Stored records
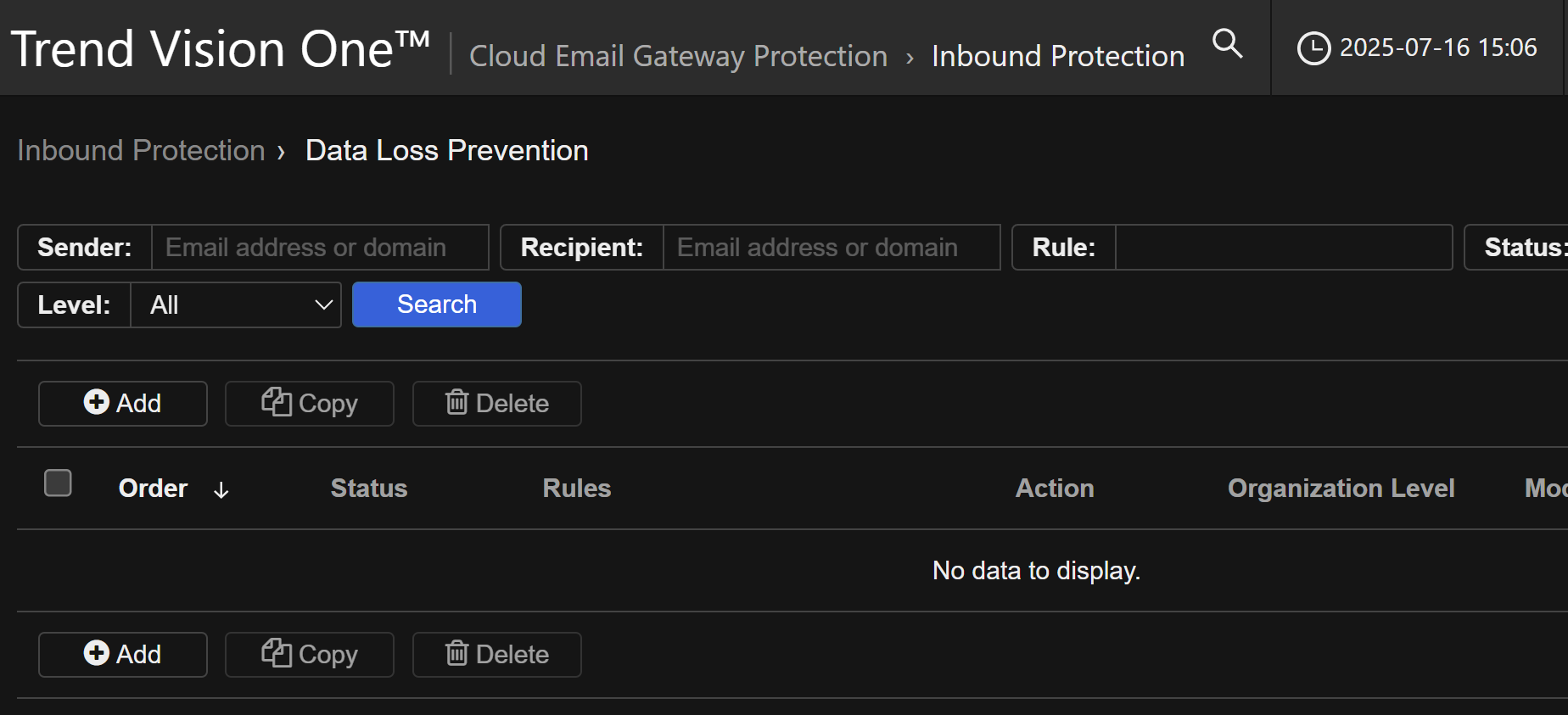Click into the Rule filter field

pyautogui.click(x=1282, y=248)
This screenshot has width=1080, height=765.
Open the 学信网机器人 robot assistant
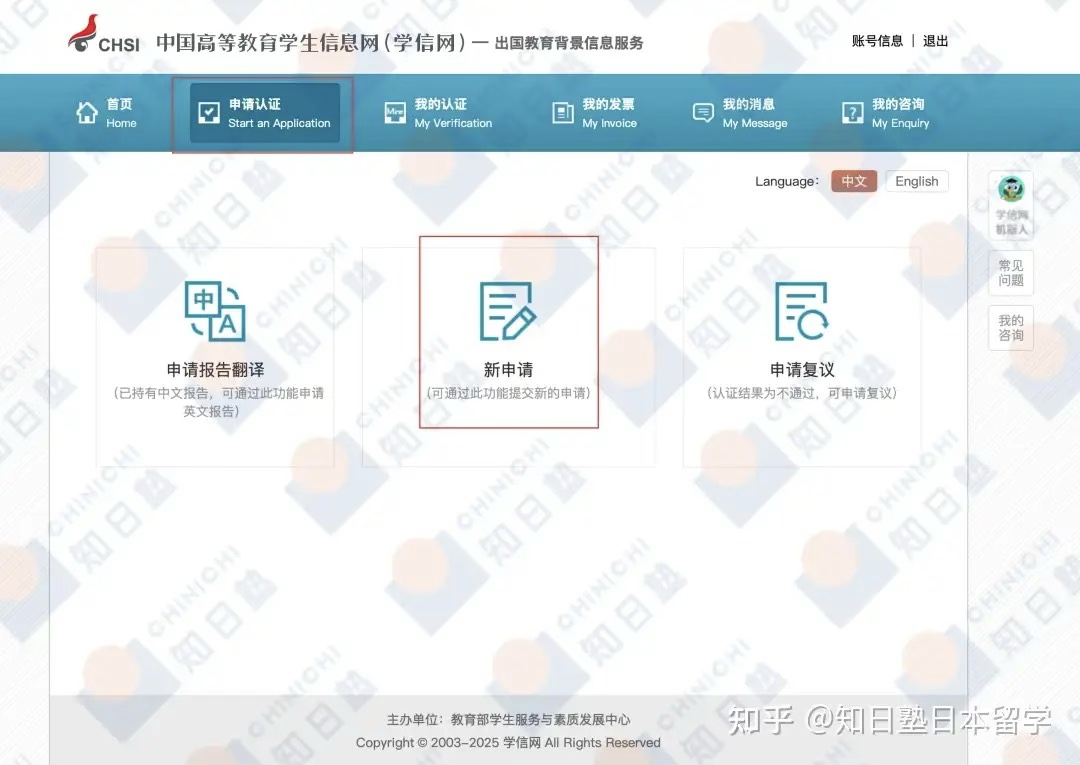point(1011,205)
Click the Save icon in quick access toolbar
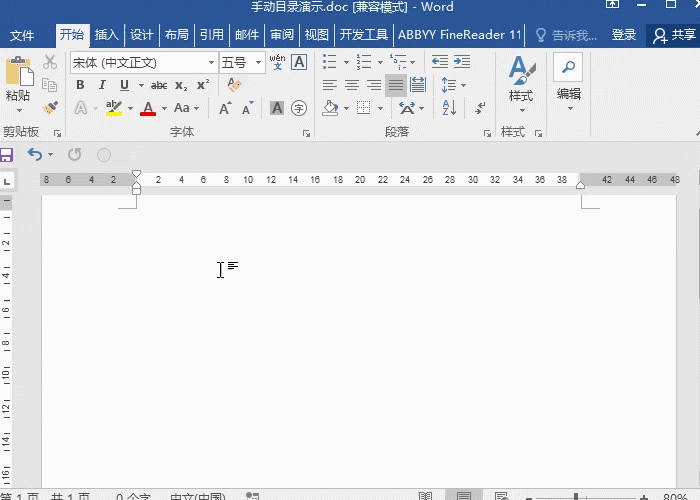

→ **What to do**
All lines from the one containing "Open the 学信网机器人 robot assistant" through the end of the entries, both ends included, should be written out exactly, with no pictures.

→ **Expected answer**
Open the 学信网机器人 robot assistant
point(1011,205)
Click the Save icon in quick access toolbar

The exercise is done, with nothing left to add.